> DIRECTIVE
Copy out every line of the material below, keeping each one word for word without any changes.

> MATERIAL PROVIDED
——

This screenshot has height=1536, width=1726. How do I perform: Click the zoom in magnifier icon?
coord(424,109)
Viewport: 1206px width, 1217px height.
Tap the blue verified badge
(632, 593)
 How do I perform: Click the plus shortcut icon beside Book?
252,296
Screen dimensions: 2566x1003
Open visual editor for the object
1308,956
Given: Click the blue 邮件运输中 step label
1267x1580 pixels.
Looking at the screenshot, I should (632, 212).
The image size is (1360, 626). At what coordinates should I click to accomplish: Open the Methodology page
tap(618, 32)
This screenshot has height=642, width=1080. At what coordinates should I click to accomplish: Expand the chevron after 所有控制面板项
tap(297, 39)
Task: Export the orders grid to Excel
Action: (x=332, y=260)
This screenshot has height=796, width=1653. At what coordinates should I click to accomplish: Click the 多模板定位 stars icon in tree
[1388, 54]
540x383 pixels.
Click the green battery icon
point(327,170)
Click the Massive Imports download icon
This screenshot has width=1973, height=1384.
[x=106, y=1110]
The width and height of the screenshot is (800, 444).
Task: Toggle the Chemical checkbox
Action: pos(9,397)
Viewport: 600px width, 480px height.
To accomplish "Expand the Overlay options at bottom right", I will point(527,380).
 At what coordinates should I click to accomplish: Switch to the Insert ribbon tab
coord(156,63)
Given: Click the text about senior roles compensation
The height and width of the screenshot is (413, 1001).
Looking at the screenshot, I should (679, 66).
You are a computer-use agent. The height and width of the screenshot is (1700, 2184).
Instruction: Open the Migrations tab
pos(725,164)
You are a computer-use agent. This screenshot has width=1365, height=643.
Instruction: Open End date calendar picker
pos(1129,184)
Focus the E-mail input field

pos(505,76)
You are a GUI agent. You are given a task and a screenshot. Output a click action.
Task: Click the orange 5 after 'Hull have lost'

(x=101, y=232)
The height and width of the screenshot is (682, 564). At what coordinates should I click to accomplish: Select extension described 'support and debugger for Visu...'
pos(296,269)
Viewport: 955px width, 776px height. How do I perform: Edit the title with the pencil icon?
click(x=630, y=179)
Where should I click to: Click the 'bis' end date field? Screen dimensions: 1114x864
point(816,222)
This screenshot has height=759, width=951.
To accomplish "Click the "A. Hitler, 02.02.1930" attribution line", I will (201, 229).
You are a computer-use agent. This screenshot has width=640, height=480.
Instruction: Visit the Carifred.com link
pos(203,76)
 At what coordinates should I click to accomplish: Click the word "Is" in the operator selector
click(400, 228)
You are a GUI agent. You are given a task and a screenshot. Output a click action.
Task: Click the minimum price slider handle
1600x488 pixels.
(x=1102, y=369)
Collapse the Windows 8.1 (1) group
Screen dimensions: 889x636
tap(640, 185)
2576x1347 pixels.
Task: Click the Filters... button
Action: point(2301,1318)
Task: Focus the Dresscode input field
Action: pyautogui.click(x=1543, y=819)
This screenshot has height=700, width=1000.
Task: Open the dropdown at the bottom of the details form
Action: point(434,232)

——

> SOLUTION TO THE PROBLEM
This screenshot has height=1536, width=1726. How do I perform: Click the zoom in magnifier icon?
coord(424,109)
Viewport: 1206px width, 1217px height.
Tap the blue verified badge
(632, 593)
 How do I perform: Click the plus shortcut icon beside Book?
252,296
Screen dimensions: 2566x1003
Open visual editor for the object
1308,956
Given: Click the blue 邮件运输中 step label
1267x1580 pixels.
Looking at the screenshot, I should (632, 212).
The image size is (1360, 626). At what coordinates should I click to accomplish: Open the Methodology page
tap(618, 32)
This screenshot has height=642, width=1080. At what coordinates should I click to accomplish: Expand the chevron after 所有控制面板项
tap(297, 39)
Task: Export the orders grid to Excel
Action: (x=332, y=260)
This screenshot has height=796, width=1653. At what coordinates should I click to accomplish: Click the 多模板定位 stars icon in tree
[1388, 54]
540x383 pixels.
Click the green battery icon
point(327,170)
Click the Massive Imports download icon
This screenshot has width=1973, height=1384.
[x=106, y=1110]
The width and height of the screenshot is (800, 444).
Task: Toggle the Chemical checkbox
Action: pos(9,397)
Viewport: 600px width, 480px height.
To accomplish "Expand the Overlay options at bottom right", I will point(527,380).
 At what coordinates should I click to accomplish: Switch to the Insert ribbon tab
coord(156,63)
Given: Click the text about senior roles compensation
The height and width of the screenshot is (413, 1001).
Looking at the screenshot, I should (679, 66).
You are a computer-use agent. The height and width of the screenshot is (1700, 2184).
Instruction: Open the Migrations tab
pos(725,164)
You are a computer-use agent. This screenshot has width=1365, height=643.
Instruction: Open End date calendar picker
pos(1129,184)
Focus the E-mail input field

pos(505,76)
You are a GUI agent. You are given a task and a screenshot. Output a click action.
Task: Click the orange 5 after 'Hull have lost'

(x=101, y=232)
The height and width of the screenshot is (682, 564). At what coordinates should I click to accomplish: Select extension described 'support and debugger for Visu...'
pos(296,269)
Viewport: 955px width, 776px height. How do I perform: Edit the title with the pencil icon?
click(x=630, y=179)
Where should I click to: Click the 'bis' end date field? Screen dimensions: 1114x864
point(816,222)
This screenshot has height=759, width=951.
To accomplish "Click the "A. Hitler, 02.02.1930" attribution line", I will (201, 229).
You are a computer-use agent. This screenshot has width=640, height=480.
Instruction: Visit the Carifred.com link
pos(203,76)
 At what coordinates should I click to accomplish: Click the word "Is" in the operator selector
click(400, 228)
You are a GUI agent. You are given a task and a screenshot. Output a click action.
Task: Click the minimum price slider handle
1600x488 pixels.
(x=1102, y=369)
Collapse the Windows 8.1 (1) group
Screen dimensions: 889x636
tap(640, 185)
2576x1347 pixels.
Task: Click the Filters... button
Action: point(2301,1318)
Task: Focus the Dresscode input field
Action: pyautogui.click(x=1543, y=819)
This screenshot has height=700, width=1000.
Task: Open the dropdown at the bottom of the details form
Action: point(434,232)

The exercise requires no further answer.